Он делает шаг вперед и сильно бьет Марка по бедрам ногой. Марк стонет. Свет описывает круг, и на мгновение я вижу знакомое лицо: Дэнни Кин, друг Чарли. Я не понимаю. Я отступаю, и фонарик вонзается в темноту, находит меня и шарит по моему топу. Он изодран спереди, понимаю я, хватаясь за разорванные края и пытаясь стянуть их на груди.
Секунду длится молчание, пока Дэнни пристально на меня смотрит, и я гляжу в ответ, щурясь в свете фонарика.
— Иди домой, Сара, — безжизненно произносит Дэнни. — Иди домой и больше никогда так не делай. Ты еще ребенок. Будь же, ради Бога, ребенком. Это не для тебя. Иди домой.
Я поворачиваюсь и бегу, петляя на траве, как будто за мной гонятся, затем слышу позади себя удар, и еще один, и невольно оборачиваюсь, чтобы увидеть происходящее. Дэнни сидит верхом на Марке и медленно, методично выбивает ему передние зубы тяжелым фонариком, а Марк кричит, кричит.
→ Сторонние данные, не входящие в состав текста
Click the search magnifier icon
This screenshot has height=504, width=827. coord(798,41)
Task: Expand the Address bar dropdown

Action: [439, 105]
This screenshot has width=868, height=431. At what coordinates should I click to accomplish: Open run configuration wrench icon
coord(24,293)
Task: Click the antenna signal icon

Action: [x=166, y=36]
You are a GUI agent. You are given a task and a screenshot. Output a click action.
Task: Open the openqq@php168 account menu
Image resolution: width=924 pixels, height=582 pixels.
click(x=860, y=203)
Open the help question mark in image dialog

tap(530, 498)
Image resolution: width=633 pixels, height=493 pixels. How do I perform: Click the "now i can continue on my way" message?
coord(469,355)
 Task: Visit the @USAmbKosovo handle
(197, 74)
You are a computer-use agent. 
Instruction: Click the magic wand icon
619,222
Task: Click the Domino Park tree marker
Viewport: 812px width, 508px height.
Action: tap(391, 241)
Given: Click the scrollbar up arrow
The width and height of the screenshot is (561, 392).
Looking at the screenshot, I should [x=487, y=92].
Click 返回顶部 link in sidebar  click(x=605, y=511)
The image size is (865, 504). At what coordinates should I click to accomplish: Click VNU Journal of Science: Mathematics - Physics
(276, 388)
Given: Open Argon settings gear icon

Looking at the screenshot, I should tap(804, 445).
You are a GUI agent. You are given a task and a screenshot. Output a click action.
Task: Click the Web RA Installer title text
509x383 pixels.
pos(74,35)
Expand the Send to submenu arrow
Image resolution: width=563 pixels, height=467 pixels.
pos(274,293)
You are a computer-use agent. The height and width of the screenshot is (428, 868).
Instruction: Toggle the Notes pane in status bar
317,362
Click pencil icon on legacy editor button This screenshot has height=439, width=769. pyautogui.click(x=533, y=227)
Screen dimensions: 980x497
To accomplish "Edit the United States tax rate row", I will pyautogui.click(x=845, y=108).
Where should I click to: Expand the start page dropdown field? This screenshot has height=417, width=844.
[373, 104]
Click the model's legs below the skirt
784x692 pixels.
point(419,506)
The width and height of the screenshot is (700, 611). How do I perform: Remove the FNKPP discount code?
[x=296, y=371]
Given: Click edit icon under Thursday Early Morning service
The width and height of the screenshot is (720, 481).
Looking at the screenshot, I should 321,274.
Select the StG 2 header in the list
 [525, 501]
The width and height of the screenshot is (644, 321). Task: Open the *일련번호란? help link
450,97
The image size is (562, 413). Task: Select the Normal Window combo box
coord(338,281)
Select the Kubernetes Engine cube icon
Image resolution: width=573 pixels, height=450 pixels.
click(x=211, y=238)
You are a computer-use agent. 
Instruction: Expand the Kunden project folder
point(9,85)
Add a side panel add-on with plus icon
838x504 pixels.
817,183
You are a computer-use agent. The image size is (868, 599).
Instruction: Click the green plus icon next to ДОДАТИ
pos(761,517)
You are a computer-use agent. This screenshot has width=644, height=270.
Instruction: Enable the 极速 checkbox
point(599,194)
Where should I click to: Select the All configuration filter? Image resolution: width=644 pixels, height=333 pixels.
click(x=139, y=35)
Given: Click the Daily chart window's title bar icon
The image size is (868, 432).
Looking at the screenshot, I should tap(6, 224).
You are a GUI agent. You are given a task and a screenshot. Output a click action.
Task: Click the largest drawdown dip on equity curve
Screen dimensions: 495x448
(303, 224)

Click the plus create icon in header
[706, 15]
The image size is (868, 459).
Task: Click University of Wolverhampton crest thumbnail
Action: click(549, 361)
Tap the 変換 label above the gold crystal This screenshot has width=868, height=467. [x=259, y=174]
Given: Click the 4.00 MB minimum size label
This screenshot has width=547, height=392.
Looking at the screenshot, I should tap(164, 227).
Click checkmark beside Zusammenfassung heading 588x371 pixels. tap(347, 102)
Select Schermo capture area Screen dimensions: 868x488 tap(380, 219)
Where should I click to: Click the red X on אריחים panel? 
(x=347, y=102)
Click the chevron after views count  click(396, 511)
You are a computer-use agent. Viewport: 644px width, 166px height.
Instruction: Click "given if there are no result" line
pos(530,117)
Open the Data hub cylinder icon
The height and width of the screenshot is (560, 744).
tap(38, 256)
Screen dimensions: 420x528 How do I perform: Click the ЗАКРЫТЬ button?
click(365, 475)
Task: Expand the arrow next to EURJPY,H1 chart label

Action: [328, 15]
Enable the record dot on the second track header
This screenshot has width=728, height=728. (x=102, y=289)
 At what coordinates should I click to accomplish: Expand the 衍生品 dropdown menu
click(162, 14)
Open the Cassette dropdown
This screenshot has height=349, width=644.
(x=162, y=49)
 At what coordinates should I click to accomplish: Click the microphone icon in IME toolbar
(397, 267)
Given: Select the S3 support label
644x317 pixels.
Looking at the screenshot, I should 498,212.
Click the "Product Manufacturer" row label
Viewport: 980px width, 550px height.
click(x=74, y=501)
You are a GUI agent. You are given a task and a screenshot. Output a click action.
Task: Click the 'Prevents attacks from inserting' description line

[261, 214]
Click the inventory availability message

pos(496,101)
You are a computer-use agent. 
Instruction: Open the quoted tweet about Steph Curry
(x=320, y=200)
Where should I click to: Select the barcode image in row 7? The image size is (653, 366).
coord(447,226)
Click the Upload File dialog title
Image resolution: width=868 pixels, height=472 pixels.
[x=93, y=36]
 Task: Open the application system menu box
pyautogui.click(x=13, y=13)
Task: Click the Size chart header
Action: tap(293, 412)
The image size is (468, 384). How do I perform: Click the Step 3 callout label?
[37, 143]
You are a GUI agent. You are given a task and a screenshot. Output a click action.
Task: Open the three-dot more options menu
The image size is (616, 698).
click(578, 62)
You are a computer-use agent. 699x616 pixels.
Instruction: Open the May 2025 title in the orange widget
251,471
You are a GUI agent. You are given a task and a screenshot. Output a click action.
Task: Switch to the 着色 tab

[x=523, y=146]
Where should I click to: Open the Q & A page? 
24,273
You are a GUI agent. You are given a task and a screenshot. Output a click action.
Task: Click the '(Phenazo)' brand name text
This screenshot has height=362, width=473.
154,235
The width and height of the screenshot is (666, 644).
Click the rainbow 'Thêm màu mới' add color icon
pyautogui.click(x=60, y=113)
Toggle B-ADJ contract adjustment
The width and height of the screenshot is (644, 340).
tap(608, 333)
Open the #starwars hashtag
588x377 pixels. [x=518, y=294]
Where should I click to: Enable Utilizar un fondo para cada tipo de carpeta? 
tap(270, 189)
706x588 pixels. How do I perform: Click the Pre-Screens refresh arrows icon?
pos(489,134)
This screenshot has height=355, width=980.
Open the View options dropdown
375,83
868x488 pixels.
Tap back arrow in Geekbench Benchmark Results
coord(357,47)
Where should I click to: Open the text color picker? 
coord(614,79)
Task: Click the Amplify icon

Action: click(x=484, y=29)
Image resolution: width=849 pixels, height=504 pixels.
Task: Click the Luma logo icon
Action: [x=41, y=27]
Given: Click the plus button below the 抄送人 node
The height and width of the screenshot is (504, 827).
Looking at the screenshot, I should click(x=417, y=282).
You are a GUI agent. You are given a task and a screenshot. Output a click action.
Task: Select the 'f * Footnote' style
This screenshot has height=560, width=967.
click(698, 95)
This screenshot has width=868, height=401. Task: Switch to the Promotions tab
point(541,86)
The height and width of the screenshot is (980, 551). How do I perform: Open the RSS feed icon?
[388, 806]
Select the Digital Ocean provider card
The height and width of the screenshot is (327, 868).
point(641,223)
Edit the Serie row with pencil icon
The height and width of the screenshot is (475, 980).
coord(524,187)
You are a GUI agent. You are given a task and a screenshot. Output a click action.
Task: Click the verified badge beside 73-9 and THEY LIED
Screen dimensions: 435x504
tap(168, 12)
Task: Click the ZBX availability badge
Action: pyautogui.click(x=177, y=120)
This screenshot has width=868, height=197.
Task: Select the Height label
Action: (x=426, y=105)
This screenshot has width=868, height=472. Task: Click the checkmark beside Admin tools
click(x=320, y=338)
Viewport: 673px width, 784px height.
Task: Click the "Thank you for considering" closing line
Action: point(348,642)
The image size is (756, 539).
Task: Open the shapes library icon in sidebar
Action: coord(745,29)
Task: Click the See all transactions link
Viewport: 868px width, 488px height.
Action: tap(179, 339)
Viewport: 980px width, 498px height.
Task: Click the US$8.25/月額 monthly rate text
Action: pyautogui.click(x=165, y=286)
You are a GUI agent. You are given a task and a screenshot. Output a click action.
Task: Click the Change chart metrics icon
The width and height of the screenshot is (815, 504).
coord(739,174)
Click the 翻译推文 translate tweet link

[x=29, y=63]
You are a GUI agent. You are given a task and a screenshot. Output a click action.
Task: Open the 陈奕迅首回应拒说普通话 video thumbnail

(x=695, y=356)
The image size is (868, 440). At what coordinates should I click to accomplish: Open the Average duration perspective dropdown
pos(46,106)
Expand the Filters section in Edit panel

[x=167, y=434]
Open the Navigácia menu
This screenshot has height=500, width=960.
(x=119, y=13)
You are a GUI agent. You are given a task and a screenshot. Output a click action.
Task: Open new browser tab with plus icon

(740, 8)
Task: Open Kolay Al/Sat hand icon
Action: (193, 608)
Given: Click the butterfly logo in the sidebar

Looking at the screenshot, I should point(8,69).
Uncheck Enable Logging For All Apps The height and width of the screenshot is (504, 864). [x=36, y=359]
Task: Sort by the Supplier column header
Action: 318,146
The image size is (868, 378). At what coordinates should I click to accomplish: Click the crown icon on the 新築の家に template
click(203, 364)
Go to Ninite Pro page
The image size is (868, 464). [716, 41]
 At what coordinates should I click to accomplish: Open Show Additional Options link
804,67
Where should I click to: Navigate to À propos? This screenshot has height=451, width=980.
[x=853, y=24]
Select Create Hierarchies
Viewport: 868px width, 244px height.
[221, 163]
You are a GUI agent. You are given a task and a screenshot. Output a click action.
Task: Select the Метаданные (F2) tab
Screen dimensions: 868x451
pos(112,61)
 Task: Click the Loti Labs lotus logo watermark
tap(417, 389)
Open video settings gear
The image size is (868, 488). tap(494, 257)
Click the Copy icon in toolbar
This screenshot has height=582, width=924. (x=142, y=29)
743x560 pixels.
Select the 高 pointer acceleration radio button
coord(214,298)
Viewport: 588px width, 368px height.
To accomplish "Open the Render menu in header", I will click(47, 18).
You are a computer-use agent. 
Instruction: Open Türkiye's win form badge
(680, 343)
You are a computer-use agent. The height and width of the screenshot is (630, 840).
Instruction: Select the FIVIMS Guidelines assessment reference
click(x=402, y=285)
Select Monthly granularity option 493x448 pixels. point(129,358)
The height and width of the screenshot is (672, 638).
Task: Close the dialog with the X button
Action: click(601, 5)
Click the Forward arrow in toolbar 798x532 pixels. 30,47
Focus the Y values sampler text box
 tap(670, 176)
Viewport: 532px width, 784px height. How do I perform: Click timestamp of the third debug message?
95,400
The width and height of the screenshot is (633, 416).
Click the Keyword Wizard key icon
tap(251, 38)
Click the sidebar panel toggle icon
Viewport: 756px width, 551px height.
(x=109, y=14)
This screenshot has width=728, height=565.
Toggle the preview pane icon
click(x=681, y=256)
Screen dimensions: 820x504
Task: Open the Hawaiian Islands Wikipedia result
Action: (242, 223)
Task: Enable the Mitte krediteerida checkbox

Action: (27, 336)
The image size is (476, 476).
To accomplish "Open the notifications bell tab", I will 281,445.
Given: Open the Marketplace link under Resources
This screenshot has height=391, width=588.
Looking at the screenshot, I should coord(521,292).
На бегу я осознаю кое-что. Марк никогда больше со мной не заговорит. И больше никогда в жизни я не смогу снова посмотреть Дэнни Кину в глаза.
Глава 16
Не в первый раз я сидела рядом со своей матерью на диване, не догадываясь, о чем она думает. Казалось, все ее внимание отдано телевизору, просмотру какой-то телевикторины, которую я никогда раньше не видела и никак не могла в ней разобраться. Яркие краски студии, возгласы и одобрительные крики аудитории раздражали; я бы предпочла посидеть в тишине. Во рту у меня было сухо, и сильное желание подвигаться стало почти непреодолимым; ничто не могло умерить моего беспокойства. Я причинила ущерб плюшевой ткани на подлокотнике нашего древнего дивана, украдкой ее ковыряя. Материал пострадал, но это несколько смягчило мои ощущения. Я подобрала ноги под себя, чтобы не постукивать ими непроизвольно в такт участившемуся биению моего сердца, и теперь они затекли и их стало покалывать. Желудок у меня свело. Я давно не ела, но не могла думать о еде. В голове безжалостно билась только одна мысль: что он сказал?
Телефонный звонок раздался двадцать минут назад, после долгого дня ожидания. Викерс, церемонно осведомившись, дома ли моя мать, спросил разрешения подъехать и поговорить с нами обеими, так как располагает информацией, которую нам, по его мнению, интересно будет услышать. «Скажите мне сейчас», — едва не взмолилась я, но поняла, что он не скажет. В его голосе не было ничего, кроме профессиональной вежливости. Нарочно или нет, но он снова исключил меня. Я вернулась на нежеланную сторону в делении мира на полицию и гражданских лиц.